The cast also includes Shari Sebbens as Annuska, Charlotte Best as Phaedra, Tony Poli and Anni Finsterer as Miklós’s parents Viktor and Illona, and Ian Roberts as Dan’s father Jack. Mik turns out to be the son of his uncle, and he’s caught in the family collateral damage of his mother’s affair with his uncle. Neither the uncle or the father seem to have much time for him, and the mother is treating him appallingly in the wake of his brother’s death. What a mess, eh?

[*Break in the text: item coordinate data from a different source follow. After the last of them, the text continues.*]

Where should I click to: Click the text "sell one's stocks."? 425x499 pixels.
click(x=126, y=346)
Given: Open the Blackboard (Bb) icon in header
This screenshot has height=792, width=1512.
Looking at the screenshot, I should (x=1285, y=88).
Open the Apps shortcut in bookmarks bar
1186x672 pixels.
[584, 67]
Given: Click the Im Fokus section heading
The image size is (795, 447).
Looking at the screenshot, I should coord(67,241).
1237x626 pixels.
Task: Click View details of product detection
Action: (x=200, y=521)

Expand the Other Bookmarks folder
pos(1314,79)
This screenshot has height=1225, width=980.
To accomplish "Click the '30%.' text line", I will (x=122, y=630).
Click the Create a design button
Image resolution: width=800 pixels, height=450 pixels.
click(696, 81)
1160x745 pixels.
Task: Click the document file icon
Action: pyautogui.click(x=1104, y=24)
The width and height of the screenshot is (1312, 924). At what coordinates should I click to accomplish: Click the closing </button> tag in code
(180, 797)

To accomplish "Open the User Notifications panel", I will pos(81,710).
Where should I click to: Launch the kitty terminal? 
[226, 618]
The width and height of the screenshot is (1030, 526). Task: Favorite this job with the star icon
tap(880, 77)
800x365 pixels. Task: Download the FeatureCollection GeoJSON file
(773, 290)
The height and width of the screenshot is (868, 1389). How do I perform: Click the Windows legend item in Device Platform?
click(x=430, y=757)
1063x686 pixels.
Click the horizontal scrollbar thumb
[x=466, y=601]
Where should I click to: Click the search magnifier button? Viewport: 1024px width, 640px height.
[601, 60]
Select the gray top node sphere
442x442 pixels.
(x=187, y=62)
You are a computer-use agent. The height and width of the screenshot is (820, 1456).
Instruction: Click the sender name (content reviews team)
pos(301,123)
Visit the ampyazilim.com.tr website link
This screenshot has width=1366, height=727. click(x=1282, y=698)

Teenage Kicks (2016, Daniel Webber).

Teenage Kicks (2016, Daniel Webber).

This astonishingly complex film covers an amazing amount of ground in just 98 minutes, exploring burgeoning sexuality, friendship, guilt, secrets, drug use, family tragedy, cultural and familial loyalty, and sexual and social identity. You’d think that Boreham would lose control of the material, but he’s totally on top of in, absolutely in charge.

Needless to say, it is very strong stuff, way out of the comfort zone, and all the actors go for it full on. Miles Szanto is tremendous, in a very difficult exposed role. The other actors are good too. Boreham is even able to wrap up this story successfully, with not so much a conclusion or resolution, as a satisfying temporary ending in this chapter of Mik’s story, and Dan’s. It’s a chapter ending, not the ending of the story. And that’s absolutely fine. Mik has resolved a few of his issues, moved on, and found his place and purpose, at lest for now. Mik is an extremely likeable character, but unloved, yet lost and found. Craig Boreham could easily revisit Mik’s story, and tell us how he is getting on. It would be nice to know. He deserves a good life. He deserves to be happy.

The film premiered on 11 June 2016 at the 2016 Sydney Film Festival.

It deserved way more attention and awards than it got. May it just isn’t that kind of movie. Awards are pretty worthless anyway, though they can help careers. Szanto won the award for Best Performance in a Male Role at the 2017 Iris Prize festival. Composer David Barber received an AACTA Award nomination for Best Original Music Score at the 6th AACTA Awards, and Boreham received an Australian Directors’ Guild nomination for Best Direction in a Feature Film.

It was six years till Craig Boreham’s next film, the equally astonishing Lonesome (2022).